What followed the successive council declarations shifted the focus from announcements to what happens next in our communities? How will climate change impact our coastline, our park lands and our native wildlife? How can we make small changes to our homes and they way we live that will make a difference? What can our council do to support a more sustainable and resilient neighbourhood?
These are not just questions for inner city green voters – although a Greens-led coalition within Darebin City Council can be credited with seeding the climate declaration movement and becoming the first local government in the world to declare in 2016. Since then, 32 of the 96 councils that have declared a climate emergency in Australia are in Victoria, representing over 50% of the state’s population. 28 of those have declared a climate emergency since 2019.
This process of declaration is helping communities to better understand where they are on their climate journeys and creates a framework for designing, delivering and evaluating a pathway forward towards a net-zero emissions future.
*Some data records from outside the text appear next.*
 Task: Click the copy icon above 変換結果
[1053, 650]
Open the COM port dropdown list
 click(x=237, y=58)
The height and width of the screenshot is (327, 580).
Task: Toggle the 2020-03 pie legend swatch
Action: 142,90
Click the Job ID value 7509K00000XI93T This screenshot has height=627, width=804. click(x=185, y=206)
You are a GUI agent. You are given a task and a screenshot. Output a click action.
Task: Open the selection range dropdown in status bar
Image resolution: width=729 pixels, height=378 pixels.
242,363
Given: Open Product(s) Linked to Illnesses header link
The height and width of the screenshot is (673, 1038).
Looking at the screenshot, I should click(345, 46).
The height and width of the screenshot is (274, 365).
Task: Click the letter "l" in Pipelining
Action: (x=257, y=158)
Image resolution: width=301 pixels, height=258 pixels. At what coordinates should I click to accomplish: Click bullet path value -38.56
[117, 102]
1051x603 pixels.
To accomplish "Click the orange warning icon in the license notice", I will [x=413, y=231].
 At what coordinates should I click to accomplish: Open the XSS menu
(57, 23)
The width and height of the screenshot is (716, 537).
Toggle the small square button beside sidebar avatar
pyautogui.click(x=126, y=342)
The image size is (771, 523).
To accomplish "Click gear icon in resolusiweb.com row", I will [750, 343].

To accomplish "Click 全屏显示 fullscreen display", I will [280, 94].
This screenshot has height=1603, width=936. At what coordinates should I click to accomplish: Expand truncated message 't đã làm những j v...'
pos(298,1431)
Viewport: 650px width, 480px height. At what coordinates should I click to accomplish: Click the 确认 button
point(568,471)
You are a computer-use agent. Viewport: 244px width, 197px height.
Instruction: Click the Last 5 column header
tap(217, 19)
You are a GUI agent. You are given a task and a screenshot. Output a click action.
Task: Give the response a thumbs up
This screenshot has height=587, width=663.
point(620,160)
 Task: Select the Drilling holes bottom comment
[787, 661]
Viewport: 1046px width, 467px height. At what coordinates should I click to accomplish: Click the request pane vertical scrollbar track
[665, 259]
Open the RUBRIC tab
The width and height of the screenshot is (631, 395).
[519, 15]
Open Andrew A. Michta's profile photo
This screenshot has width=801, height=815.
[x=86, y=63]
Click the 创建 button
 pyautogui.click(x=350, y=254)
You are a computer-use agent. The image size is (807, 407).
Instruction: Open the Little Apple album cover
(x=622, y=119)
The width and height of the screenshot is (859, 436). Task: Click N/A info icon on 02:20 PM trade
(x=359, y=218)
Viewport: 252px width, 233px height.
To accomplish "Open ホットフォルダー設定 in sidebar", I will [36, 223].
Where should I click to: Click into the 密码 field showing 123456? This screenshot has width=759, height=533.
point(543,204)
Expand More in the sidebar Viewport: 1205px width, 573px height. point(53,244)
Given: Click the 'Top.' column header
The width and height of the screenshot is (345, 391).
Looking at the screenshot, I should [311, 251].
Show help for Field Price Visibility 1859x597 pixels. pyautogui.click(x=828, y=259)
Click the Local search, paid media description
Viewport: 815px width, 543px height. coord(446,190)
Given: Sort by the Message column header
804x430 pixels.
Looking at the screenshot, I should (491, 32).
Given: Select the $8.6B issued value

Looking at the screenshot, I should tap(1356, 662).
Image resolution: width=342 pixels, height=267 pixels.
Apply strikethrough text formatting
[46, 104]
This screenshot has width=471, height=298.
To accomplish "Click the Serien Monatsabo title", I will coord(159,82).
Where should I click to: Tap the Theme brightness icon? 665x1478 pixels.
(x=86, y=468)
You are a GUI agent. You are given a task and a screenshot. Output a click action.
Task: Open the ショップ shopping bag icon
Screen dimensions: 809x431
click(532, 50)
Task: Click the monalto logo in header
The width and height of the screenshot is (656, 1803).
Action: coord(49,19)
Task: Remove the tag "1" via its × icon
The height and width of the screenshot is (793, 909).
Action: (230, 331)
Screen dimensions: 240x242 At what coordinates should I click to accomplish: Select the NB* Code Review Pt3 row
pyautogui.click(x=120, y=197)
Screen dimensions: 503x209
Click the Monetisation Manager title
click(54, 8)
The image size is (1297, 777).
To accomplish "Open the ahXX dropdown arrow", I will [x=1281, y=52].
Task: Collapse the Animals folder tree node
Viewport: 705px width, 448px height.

Local governments are beginning their processes of shaping their climate action plans by listening. Councils are inviting community members, local business and indigenous groups to participate in decisions that have material effects on their community. This process is already beginning to close the gap between local residents and their public administration. For some, it is the first time they have participated in the local government process and actually meeting and engaging with Councillors, many of whom are actively leading local climate advocacy.
When the COVID-19 lockdowns began to impact Melbourne and regional Victoria, these conversations moved online. The virtual format often increased access to participation for community members who found themselves less constrained by physical barriers or competing schedules.
Local governments are on the front line of climate change. They are responsible for creating safe and open public spaces, managing urban growth and our land use, responding to local hazards and emergencies such as extreme weather events, rising temperatures and rising sea levels. Through urban planning, greening public spaces, bio-diversity regeneration projects, waste and water management, local and sustainable procurement, active transport infrastructure and powering council assets with renewable energy, councils are playing a significant role in local climate change risk mitigation and adaptation.
One of councils’ most impactful tools is delivering on local opportunities that link climate action to improved liveability and economic resilience.
Councils can support their communities with education, information and even with innovative finance models to deliver on improved energy efficiency, solar panels, battery storage, moving away from gas, reducing car use and building a circular economy. By driving affordable solutions, these initiatives have impact at scale.
Understanding that local projects can be tools to build climate and economic resilience empowers community members to be a part of the journey towards a solution.
In declaring a climate emergency, councils are taking responsibility over their capacity to effect change at the grassroots. In developing climate response plans, local governments recognise the interdependent role of councils, local organisations, businesses and households. Shared commitments between these groups are made upon a shared responsibility to protect our local communities and leave them in a better condition than we found them.
Climate response plans are now being adopted by leading councils across the country with targets to reach net-zero emissions across both council operations and the broader community, in line with or in front of state and international targets.
Tailored to their local context, the plans provide for a variety of actions and strategies to harness place specific mitigation and adaptation opportunities that also strengthen the local economy by reducing energy costs, providing clean jobs and building local resilience to the impacts of climate change.
One year since the School Strike for Climate rally became one of the largest public demonstrations to take place in Melbourne and across the globe, many people are craving the feeling of being part of a collective. The School Strikes provided visible signs of hope that momentum on positive action is growing, and that change is on the horizon – something that is easy to forget amidst the Zoom fatigue many Melburnians now know too well.
The effective and decisive response to climate action taken by leading councils to date is repairing community trust in local government.
In local municipalities across Australia, our newly elected councillors must now keep up the momentum. They must continue to invest in clean opportunities and green infrastructure close to home in order to support our communities to move forward – together.